## Exercise goal
Go through the entries below and copy each line that holds the word "Contropiano".

## Collected data entries

━━━━━━━━━━━━━━━━━━━━

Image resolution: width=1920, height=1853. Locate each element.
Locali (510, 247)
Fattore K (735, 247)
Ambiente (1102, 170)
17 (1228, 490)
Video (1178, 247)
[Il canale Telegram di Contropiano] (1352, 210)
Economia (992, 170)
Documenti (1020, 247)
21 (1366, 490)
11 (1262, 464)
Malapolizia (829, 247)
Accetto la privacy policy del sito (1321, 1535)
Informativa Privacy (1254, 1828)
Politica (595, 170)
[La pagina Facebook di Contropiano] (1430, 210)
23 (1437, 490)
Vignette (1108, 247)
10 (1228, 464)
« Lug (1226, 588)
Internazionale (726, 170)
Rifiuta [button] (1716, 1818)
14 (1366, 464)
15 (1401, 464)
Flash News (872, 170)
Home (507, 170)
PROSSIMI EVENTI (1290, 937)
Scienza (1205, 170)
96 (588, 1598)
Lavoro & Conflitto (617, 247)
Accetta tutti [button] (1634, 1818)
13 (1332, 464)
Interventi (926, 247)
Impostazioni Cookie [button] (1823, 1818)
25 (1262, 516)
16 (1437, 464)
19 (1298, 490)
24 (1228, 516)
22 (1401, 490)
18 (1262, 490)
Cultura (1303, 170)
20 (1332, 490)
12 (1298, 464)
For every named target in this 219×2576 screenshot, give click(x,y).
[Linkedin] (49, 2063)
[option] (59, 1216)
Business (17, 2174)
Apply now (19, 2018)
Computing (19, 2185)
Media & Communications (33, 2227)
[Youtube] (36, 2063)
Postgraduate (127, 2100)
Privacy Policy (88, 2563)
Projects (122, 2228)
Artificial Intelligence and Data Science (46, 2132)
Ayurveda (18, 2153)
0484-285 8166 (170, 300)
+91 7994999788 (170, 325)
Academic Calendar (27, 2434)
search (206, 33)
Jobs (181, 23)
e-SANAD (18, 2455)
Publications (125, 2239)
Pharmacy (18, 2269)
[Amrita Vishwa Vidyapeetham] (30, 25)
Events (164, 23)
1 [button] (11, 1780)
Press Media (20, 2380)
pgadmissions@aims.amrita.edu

━━━━━━━━━━━━━━━━━━━━

## Your solution
[Il canale Telegram di Contropiano] (1352, 210)
[La pagina Facebook di Contropiano] (1430, 210)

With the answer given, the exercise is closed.